Mamori mengerjap, kedua kristal safirnya menatap Hiruma heran. "Kerjaan apa?"

"Kau belum terlalu bodoh untuk lupa posisimu sebagai Manajer Sialan, kan, Cewek Cerewet?" Hiruma malah berbalik bertanya, nada sarkastik masih saja terselip dari ucapannya.

"Manajer?" tanya Mamori dengan nada apa-kau-sudah-lupa. Gadis itu tertawa kecil sebelum melanjutkan, "apa maksudmu? Sebentar lagi klubnya juga kan akan ditutup."

"Kau bodoh, ya?" hina Hiruma tanpa berniat menyensor kalimatnya. Mamori meliriknya kesal.

"Belum ada verifikasi soal penutupan klub amefuto. Dan dari tingkahmu ..." lanjut Hiruma sambil menatap Mamori, meremehkan, "Heee, kau yakin sekali kepala sekolah sialan itu akan mengabulkan permintaanmu. Dasar Bodoh, itu tidak mungkin! Ke ke ke ke!"

"Tapi—"

"Cerewet! Aku nggak mau tau, besok laporan itu harus ada di meja club jam 15. 35 tepat. Kau telat atau tidak mengumpulkan, kulempar Sena ke kandang Cerberus!" potong Hiruma tegas. Setelah bertukar pelototan, lelaki itu pun berlalu dengan AK-47-nya.

Belum sempat Mamori menghela napas, satu lagi pesawat kertas sudah mendarat di bangku tidak sabaran gadis itu mengurai lipatannya.

.


Rasakan! :P

Ke ke ke ke ke!


.

"KAU—!"Gadis itu mendengus tidak percaya, kemudian meremas pesawat kertas sudah siap memuntahkan rasa kesalnya sebelum kemudian menyadari bahwa sosok tinggi itu sudah hilang dari hadapannya.

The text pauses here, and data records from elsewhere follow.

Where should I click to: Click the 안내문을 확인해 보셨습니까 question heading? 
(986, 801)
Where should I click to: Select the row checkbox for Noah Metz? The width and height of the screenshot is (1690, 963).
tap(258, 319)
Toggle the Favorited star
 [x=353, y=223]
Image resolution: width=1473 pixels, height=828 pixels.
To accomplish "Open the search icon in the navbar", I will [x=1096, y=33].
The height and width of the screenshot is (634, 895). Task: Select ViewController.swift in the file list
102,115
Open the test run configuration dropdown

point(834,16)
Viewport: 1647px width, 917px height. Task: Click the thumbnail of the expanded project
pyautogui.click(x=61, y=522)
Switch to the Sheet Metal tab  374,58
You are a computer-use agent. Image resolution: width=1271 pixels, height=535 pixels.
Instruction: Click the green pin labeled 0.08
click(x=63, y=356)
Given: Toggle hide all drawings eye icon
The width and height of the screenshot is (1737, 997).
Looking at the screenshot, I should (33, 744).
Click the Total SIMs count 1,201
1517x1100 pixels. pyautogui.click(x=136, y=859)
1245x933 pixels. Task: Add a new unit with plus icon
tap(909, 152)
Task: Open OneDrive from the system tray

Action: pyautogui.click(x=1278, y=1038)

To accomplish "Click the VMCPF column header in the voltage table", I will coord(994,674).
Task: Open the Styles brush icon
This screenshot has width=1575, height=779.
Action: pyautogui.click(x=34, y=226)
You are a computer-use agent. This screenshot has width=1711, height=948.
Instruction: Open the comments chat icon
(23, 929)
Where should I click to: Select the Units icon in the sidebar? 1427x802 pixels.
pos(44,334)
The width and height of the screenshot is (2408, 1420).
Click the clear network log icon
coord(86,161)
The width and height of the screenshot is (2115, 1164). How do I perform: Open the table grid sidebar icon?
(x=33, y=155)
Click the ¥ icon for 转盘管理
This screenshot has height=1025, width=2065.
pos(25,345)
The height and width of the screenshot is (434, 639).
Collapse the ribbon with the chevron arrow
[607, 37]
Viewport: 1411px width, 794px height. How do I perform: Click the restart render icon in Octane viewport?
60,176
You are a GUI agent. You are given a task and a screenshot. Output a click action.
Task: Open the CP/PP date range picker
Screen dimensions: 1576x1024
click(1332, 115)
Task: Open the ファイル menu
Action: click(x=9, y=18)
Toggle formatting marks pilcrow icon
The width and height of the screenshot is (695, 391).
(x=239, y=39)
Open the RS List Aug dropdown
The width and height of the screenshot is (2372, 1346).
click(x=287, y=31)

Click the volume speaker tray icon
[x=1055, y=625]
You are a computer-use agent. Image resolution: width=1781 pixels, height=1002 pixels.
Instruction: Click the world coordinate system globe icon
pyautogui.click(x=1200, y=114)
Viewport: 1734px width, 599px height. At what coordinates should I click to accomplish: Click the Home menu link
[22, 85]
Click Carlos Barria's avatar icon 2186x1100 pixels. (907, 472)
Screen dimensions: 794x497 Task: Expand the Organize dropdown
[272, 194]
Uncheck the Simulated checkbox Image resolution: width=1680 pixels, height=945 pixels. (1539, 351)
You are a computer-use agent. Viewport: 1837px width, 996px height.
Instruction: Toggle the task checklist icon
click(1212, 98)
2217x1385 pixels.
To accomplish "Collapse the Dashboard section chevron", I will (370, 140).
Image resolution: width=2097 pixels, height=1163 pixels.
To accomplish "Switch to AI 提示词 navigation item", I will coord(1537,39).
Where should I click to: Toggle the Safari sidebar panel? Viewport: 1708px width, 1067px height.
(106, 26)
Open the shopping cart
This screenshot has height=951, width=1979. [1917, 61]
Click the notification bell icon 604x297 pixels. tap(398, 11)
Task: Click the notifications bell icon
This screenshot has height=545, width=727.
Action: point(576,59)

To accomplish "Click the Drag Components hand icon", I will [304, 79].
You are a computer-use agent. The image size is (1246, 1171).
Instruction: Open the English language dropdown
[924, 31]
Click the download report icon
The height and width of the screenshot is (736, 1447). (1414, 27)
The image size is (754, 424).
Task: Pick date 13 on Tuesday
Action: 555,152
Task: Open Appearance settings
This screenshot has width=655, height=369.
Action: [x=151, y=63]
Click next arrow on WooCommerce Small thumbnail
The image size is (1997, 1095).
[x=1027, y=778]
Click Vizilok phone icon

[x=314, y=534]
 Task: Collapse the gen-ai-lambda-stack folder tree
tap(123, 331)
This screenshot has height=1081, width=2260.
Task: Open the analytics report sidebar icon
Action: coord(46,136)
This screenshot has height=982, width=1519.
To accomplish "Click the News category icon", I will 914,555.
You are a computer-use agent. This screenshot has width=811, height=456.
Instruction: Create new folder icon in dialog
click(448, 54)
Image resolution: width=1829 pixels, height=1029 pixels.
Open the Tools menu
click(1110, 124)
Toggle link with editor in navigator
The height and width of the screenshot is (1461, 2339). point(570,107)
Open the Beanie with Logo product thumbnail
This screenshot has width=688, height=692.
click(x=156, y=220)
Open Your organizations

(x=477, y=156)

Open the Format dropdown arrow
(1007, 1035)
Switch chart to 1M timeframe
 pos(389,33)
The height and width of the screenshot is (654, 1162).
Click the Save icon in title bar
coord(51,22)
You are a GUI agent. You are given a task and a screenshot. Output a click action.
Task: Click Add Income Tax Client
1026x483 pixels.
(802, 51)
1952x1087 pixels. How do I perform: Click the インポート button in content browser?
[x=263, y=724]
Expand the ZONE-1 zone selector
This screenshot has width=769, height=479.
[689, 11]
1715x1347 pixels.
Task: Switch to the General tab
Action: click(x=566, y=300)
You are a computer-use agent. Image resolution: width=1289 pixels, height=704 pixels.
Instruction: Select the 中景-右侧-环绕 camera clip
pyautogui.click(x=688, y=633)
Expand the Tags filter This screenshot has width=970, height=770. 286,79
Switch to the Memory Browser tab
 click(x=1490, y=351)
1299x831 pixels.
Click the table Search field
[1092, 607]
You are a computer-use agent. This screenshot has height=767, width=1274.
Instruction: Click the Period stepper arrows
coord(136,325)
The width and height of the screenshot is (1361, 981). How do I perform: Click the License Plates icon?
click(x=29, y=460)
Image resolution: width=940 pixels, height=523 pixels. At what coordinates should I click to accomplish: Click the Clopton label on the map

Meninggalkannya dengan rasa jengkel yang sudah mencapai ubun-ubun kepala.

.

.

Tanpa disadari, satu hari sudah hampir berlalu berjalan begitu cepat hingga rotasi bumi pun hampir tidak terasa. Saat tadi sang raja siang masih bersinar cerah di atas kepala, kini benda yang menjadi titik pusat dalam teori heliosentris itu mengambil posisi miring. Sinarnya yang keemasan itu tidak sepenuhnya dapat mencapai bumi. Segerombolan awan mendung tebal tengah berarak di sekitarnya, menutupi sebagian besar bola panas itu, membuat bumi di bawahnya minim cahaya.

Sesore ini, sebagian besar siswa-siswi SMA Deimon sudah mulai berkemas dan pulang ke rumah masing-masing. Sebagian kecil mungkin terpaksa tinggal lebih lama di sekolah karena kegiatan ekstrakurikuler, sebagian lainnya mungkin saja enggan pulang karena ada urusan lain. Lembaga pendidikan tingkat menengah atas itu pun kini praktis berisikan beberapa orang saja.

Hal itu juga berlaku untuk perpustakaan—oh, apalagi perpustakaan. Di dalamnya mungkin berisi seribuan buku, tetapi homo sapiens di dalamnya hanya tinggal tiga orang saja; sang penjaga perpustakaan dan dua orang murid yang sama-sama berada di tingkat dua.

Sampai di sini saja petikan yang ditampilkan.